Seis formas de morir en Texas
Marina
Perezagua
Anagrama
Barcelona,
2019
281
páginas
En
la narrativa de Marina Perezagua (Sevilla, 1978) existe una conciencia de saber
que es capaz de superar los escollos literarios que se plantea, que son
bastantes y suelen ser muy serios. Entre los libros de relatos, la potentísima
novela Yoro y este Seis formas de morir en Texas, Marina
tuvo que tomarse un respiro necesario a través de un homenaje al gran clásico,
que también era una visión cáustica de la sociedad contemporánea, en Don Quijote en Manhattan; seguramente a
que no siempre conviene estar enfrascada en un proyecto del que uno va
saliendo, a diario, con el alma hecha un harapo a base de desgastarla en un
ejercicio de empatía duro y arriesgado. Porque Perezagua se imagina en una
situación compleja, al límite, dentro de la piel de un personaje mutilado,
desesperado y sin la posibilidad de mover las piernas para salir corriendo, a
la que se le plantea un conflicto de una dificultad estremecedora. Y lo va a
resolver sabiendo que tiene que poner todo su buen hacer literario,
estructural, de pulso, de recursos narrativos y de prosa, al servicio de ese
estremecimiento. Conseguirlo a lo largo de casi trescientas páginas es algo que
solo está al alcance de quien, sin duda, es una de las mejores escritoras vivas
de nuestra lengua.
Sabemos
que habrá una buena historia, un dilema que aprisiona el aliento: una chica
ciega, de dieciséis años, asesina a su madre; su padre recupera la relación con
ella, mientras está en el corredor de la muerte, y le hace la terrible de
propuesta de entregarle su corazón, en el momento de la pena de muerte; la
respuesta de la chica no puede ser menos complaciente, pues a cambio necesita
las córneas de él para recuperar la vista, cuando todo lo que va a ver en los
años que pasará en prisión está regado por luces de fluorescentes y limitado
por paredes blancas. Desde el inicio, el narrador nos da cuenta de la brutal
imaginación que tendremos que poner en marcha para seguir la historia o, para
ser más exactos, el conflicto, pues Perezagua recupera la esencia de los
clásicos literarios en ese sentido, vuelve a colocar el conflicto por delante de
la trama. Y entra en el cuerpo del personaje, valiéndose de la literatura epistolar.
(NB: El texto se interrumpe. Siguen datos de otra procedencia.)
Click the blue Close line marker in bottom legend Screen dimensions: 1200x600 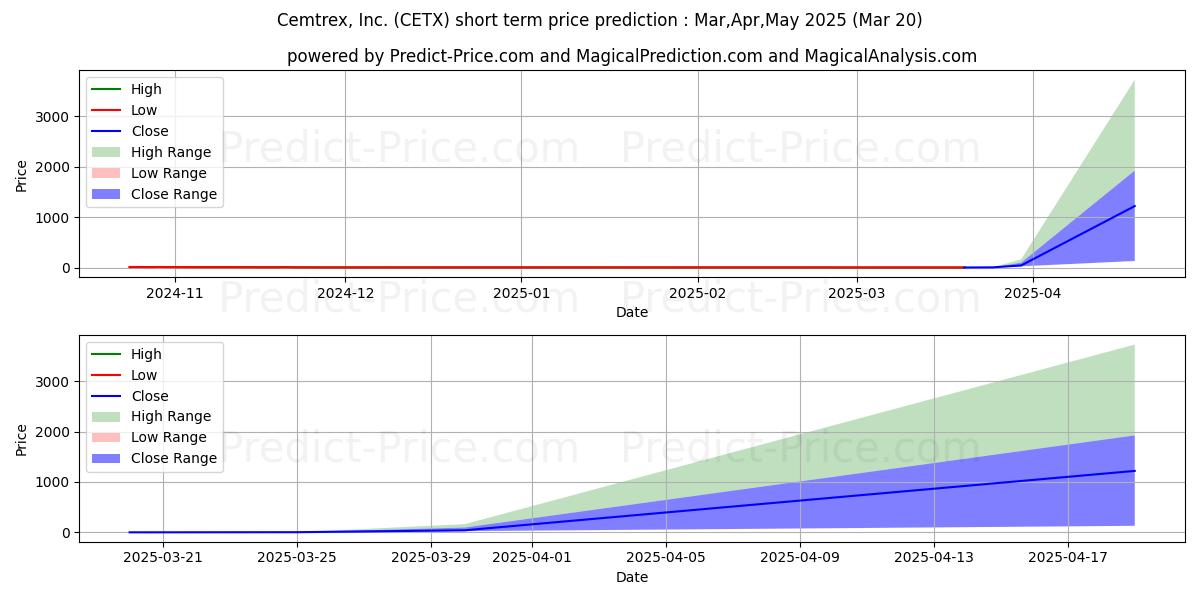pos(107,396)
La chica ha crecido y se ha ido formando culturalmente, hasta alcanzar una
capacidad expresiva sorprendente y dotarse de una erudición, y de una serie de
anécdotas más o menos científicas, que funciona encajándose en la historia
central de forma atronadora. A través de las cartas que la protagonista envía a
su padre, y algunas a una suerte de enamorado de origen chino, vinculado, no se
sabrá cómo hasta el final con un toque de desesperanza metempsicótica,
experimentamos cómo a ratos la vida sucede como un oficio, y en otros nos
limitamos a la búsqueda de un sentido más o menos tierno, más o menos seguro.
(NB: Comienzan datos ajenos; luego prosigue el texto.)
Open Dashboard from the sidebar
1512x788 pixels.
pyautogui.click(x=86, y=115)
Lo importante, como en el personaje central de Yoro, vuelve a ser la creación
de una nueva vida y de nuevo los cuerpos son los que generan los límites. La
primera cárcel a la que nos enfrentamos, o que podemos vivir como tal, es un
cúmulo de piel, huesos, carne y sangre, que no carece de imperfecciones.
Con
este planteamiento, asistimos a la tortura de la espera y nos relacionamos con
ella, ese aguardar al sacrificio propio, desde la esencia más humana de la bonhomía,
o de su forma más sencilla de plantearla: eso que se conoce como generosidad. De
cara a conseguir que suba de volumen el trance, se nos habla acerca de las
aberraciones cometidas a cuenta del tráfico de órganos, que hasta incluyen
extracciones en vivo, una cosecha que se practica, en la China retratada, a
merced del odio a un colectivo indefenso y gracias a que la avaricia se ha
apoderado del último recurso humano que quedaba en el planeta, nuestros
cuerpos, que en la literatura de Marina Perezagua son nuestras almas. Con estos
mimbres y estas intenciones, a las que responde con un trabajo encomiable y un
talento para la escritura que deja en evidencia a tantos escritores
contemporáneos, Perezagua vuelve a construir una novela que nos lleva a plantearnos
la cuestión esencial: no importa de dónde venimos ni quiénes somos, pero
deberíamos pensar hacia dónde vamos, aunque solo sea porque en este viaje no
estamos solos, porque estamos acompañados de otros cuerpos, de otras
sensibilidades, de otros sentimientos.